Nevertheless, in other types of tumors, p38β appears not to have any implication or, if so, a marginal role. For example, in melanoma, preliminary evidence in cell lines discard this MAPK, but not p38α, as a key player in this pathology [101]. Another example could be colorectal cancer, in which the 1628A>G (rs2235356) genetic variation in the p38β promoter region may contribute to the susceptibility to colorectal cancer in a Chinese population [102]. However, recent reports discard specifically this result in a Swedish population [103], suggesting that maybe p38β is not a universal biomarker for colorectal cancer. Indeed, other screening study discards p38β and indicates that p38α could be considered as a potential diagnostic marker and a putative therapeutic target for colorectal cancer [104]. In fact, this last observation is in agreement with previous reports using patient-derived xenografts [105]. Altogether, all this evidence suggests a marginal role for p38β in colorectal cancer.
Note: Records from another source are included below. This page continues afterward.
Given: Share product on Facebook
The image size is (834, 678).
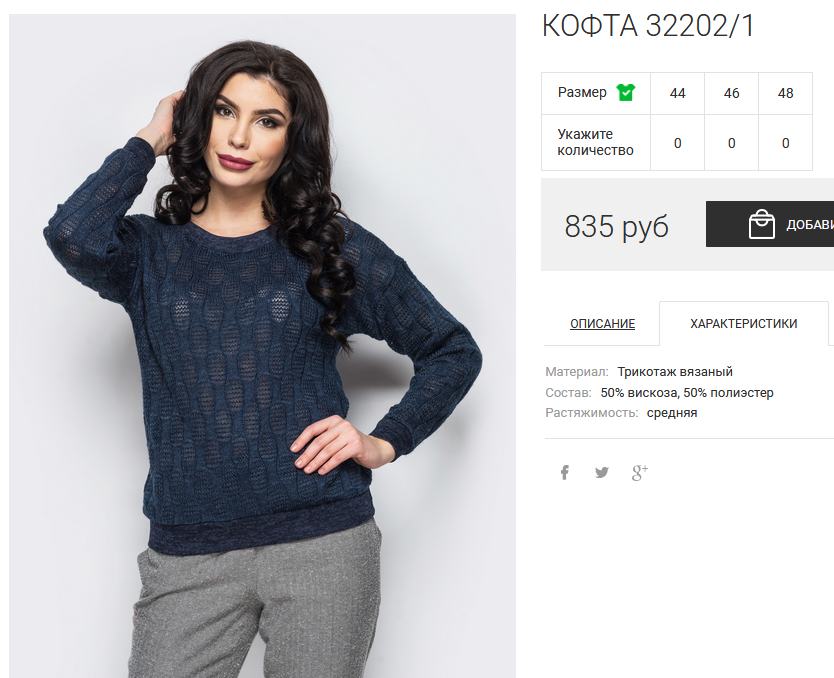Looking at the screenshot, I should [565, 472].
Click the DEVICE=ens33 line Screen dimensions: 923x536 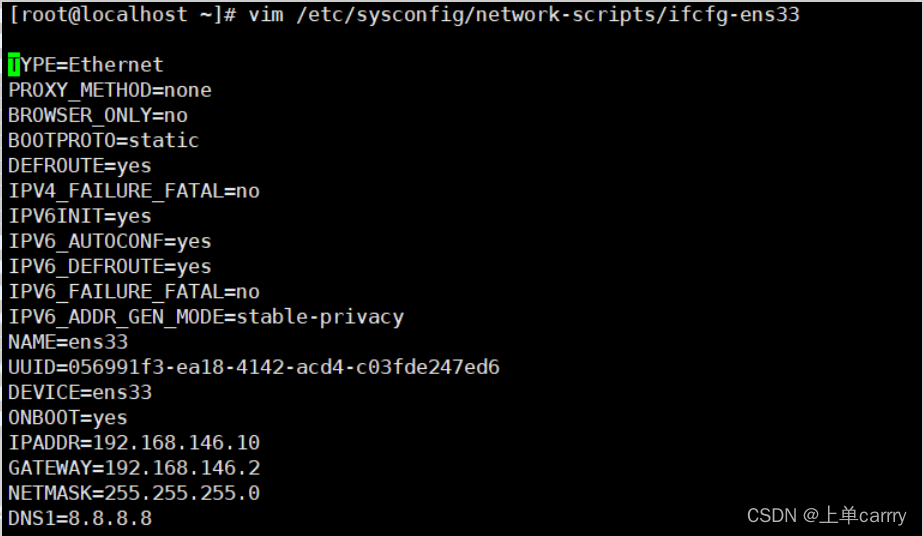point(80,392)
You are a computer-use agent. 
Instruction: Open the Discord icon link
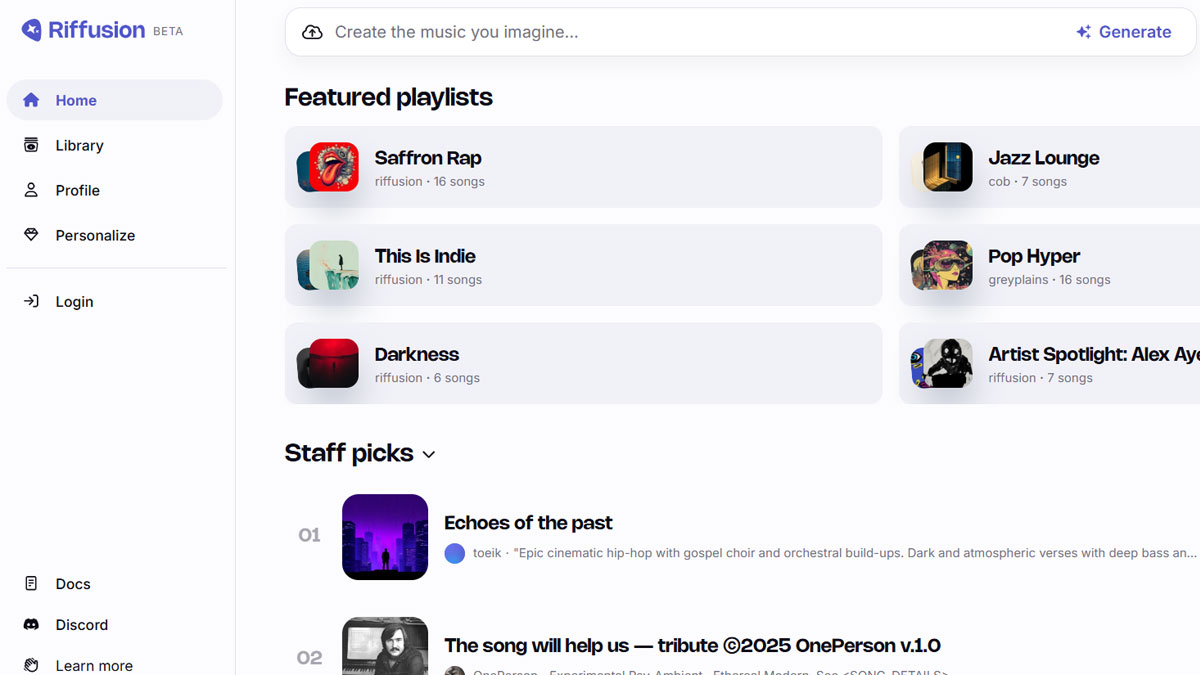click(x=31, y=625)
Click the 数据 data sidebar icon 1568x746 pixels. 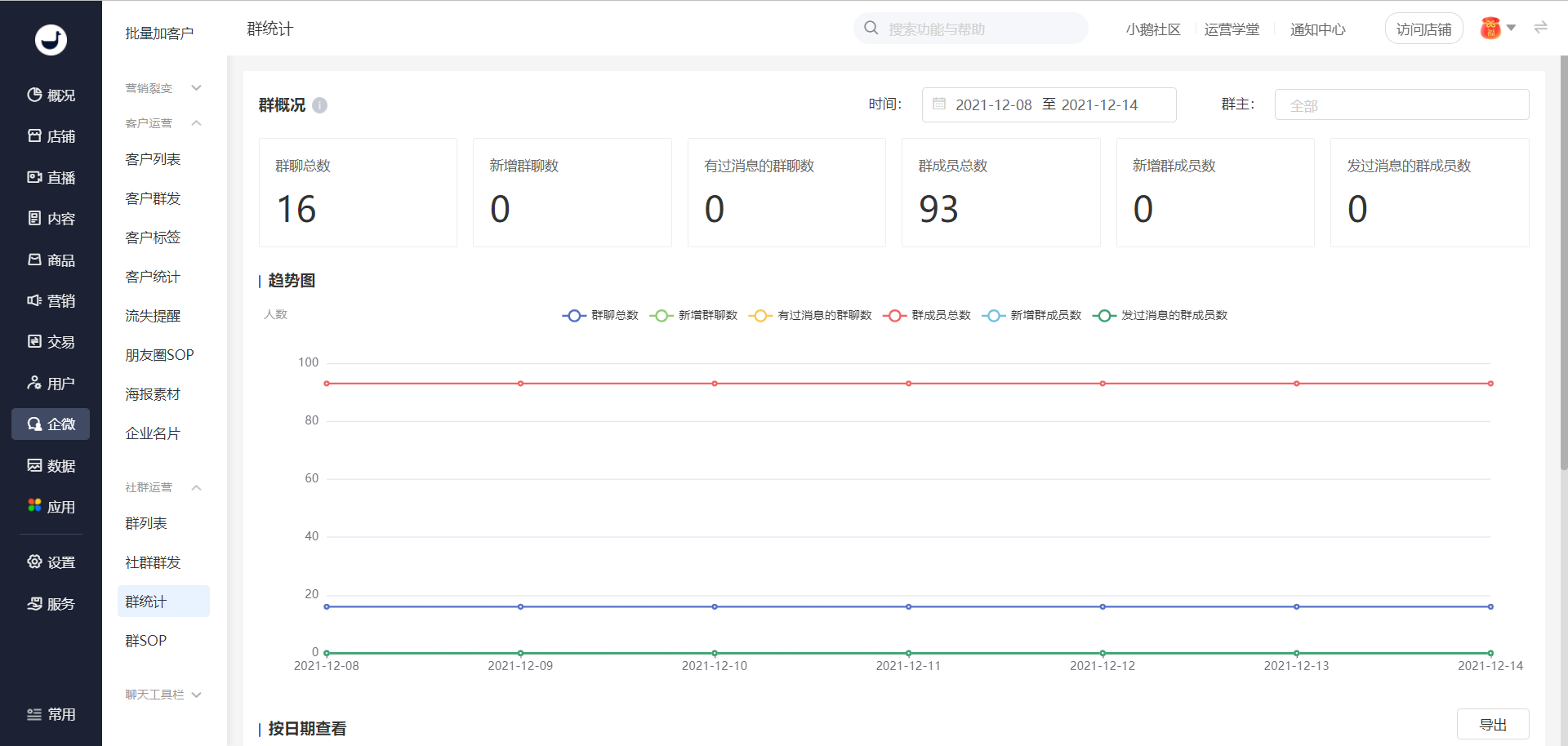tap(34, 465)
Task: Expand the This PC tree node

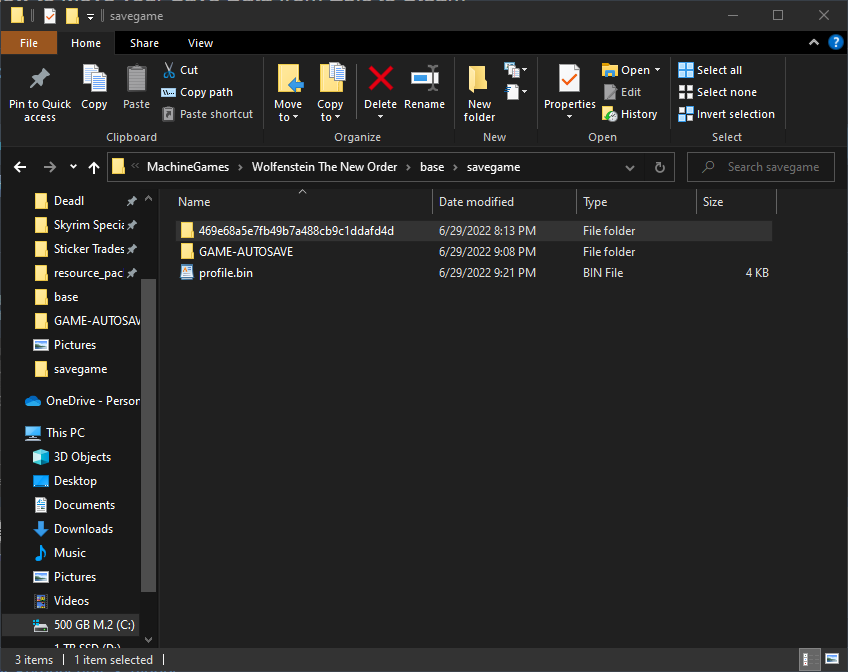Action: click(x=14, y=433)
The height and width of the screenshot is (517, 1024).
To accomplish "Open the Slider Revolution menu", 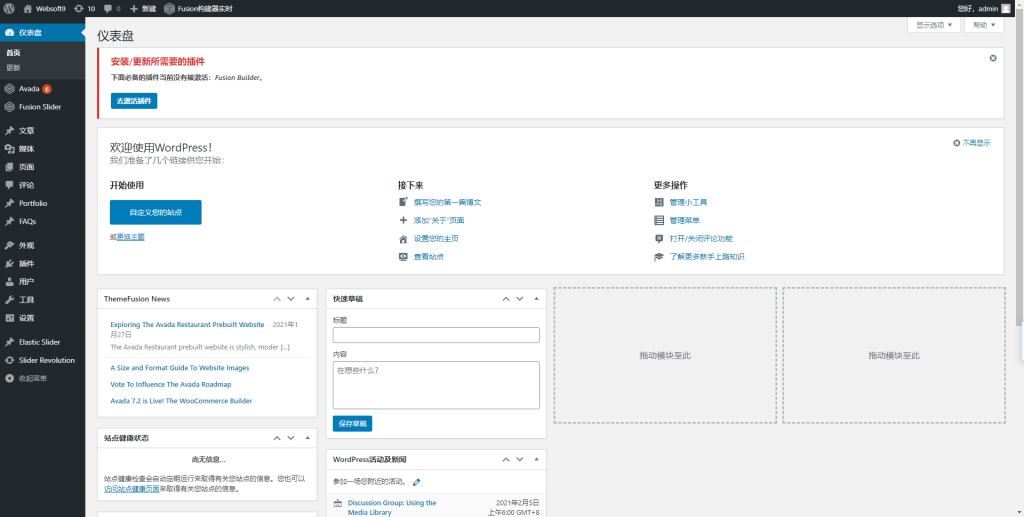I will (x=46, y=360).
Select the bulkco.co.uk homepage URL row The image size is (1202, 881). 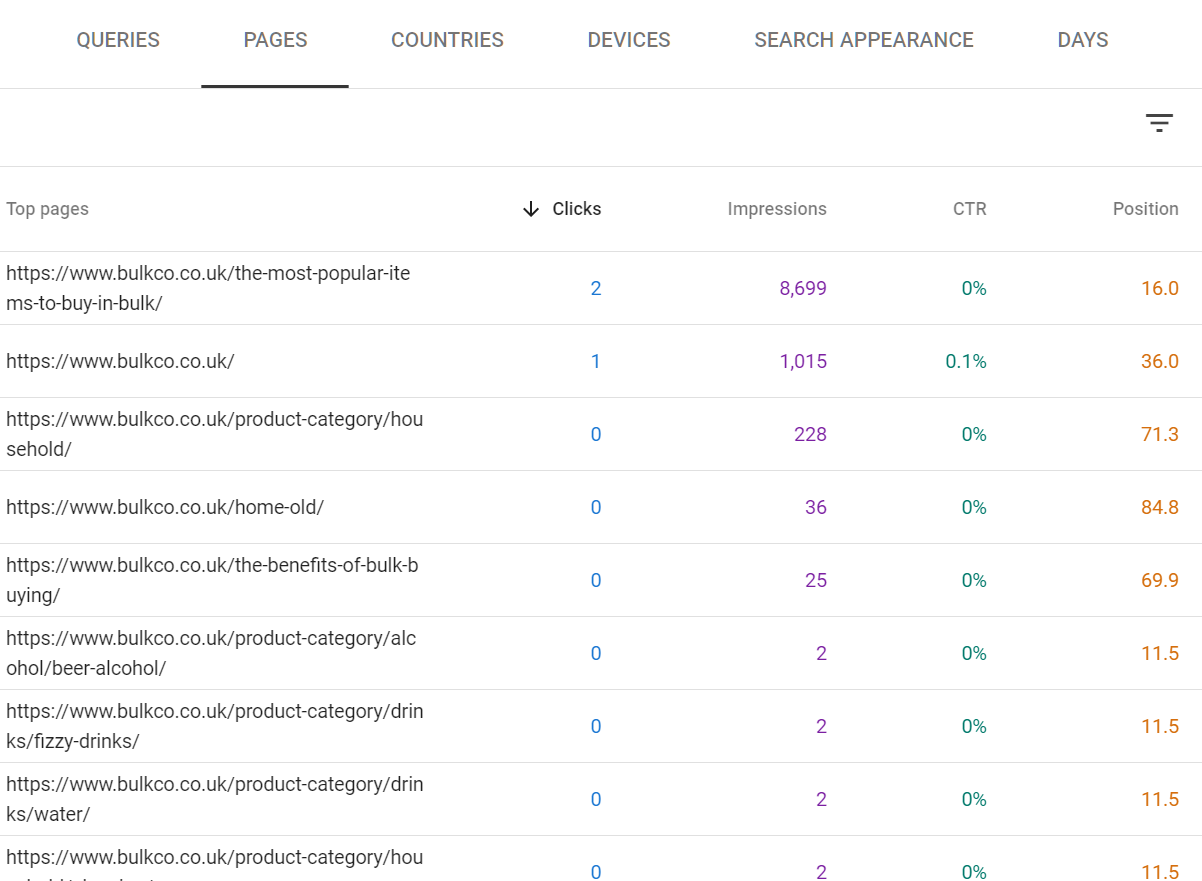click(x=120, y=361)
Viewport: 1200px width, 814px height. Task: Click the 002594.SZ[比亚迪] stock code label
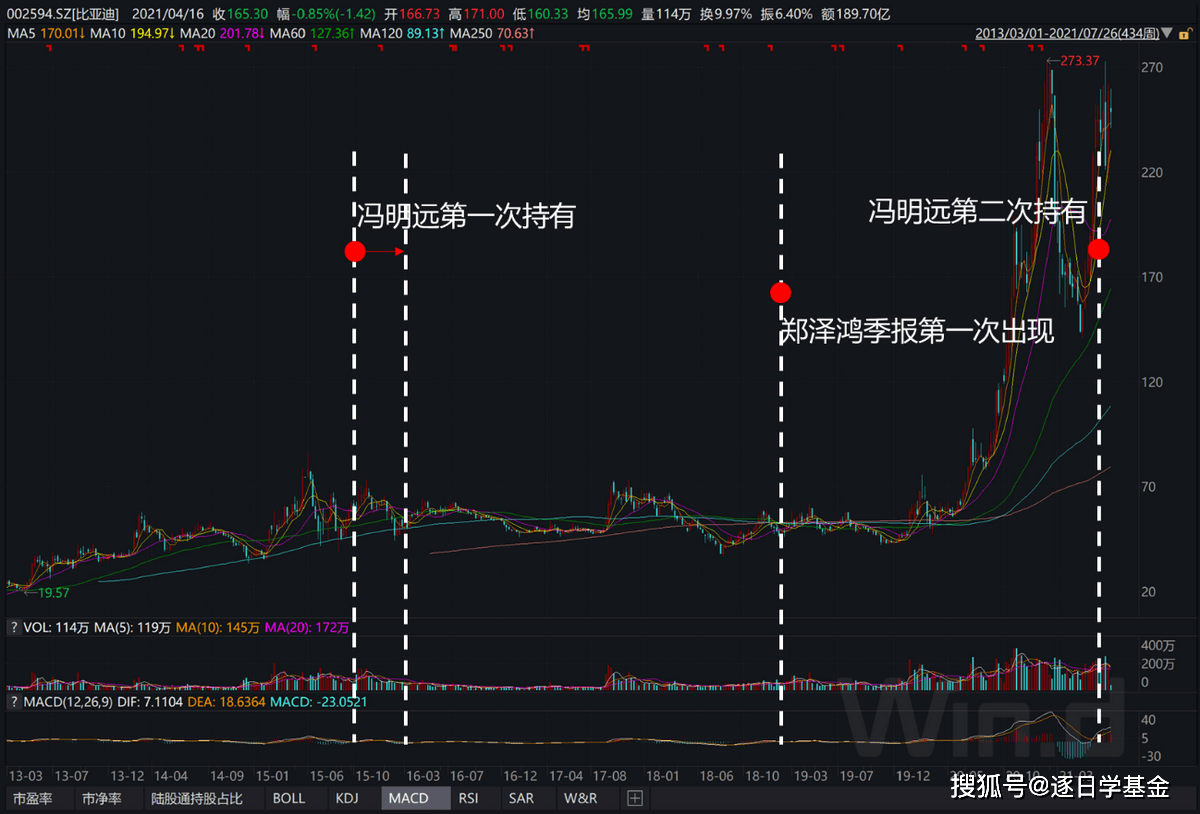(61, 14)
Finally, regarding the implications of p38β in cancer biology, it is important to mention that Stress Activated Protein Kinases signaling pathways, JNK and p38MAPK, have been shown to play a dual role in cancer, both as an oncogene and as a tumor suppressor gene (for a review see [106,107]). This dual role seems to be dependent on several factors, including the experimental model and the stage of cell transformation, among others. Colorectal cancer is a paradigmatic example of this duality, showing that p38α could behave as an oncogene or a tumor suppressor depending on the stage of the carcinogenesis process [66]. It is likely that similar to p38α, p38β may have a dual role in cancer, also playing a tumor suppressor role. For instance, p38 MAPK signaling has been proposed to act as a tumor suppressor gene by controlling oncogenic properties of key molecules such as Ras (reviewed in [108]), Wip1 [109], EGFR [110]), and urokinase plasminogen activator [111] among others. However, most of these studies address the function of p38α specifically, with no reference to p38β, or if so, discarding its implication in the tumor suppressor activity. Future work investigating the potential tumor suppressing activity of p38β is needed to fully understand if p38β can potentially act both as a proto-oncogene and as a tumor suppressor gene in cancer pathology.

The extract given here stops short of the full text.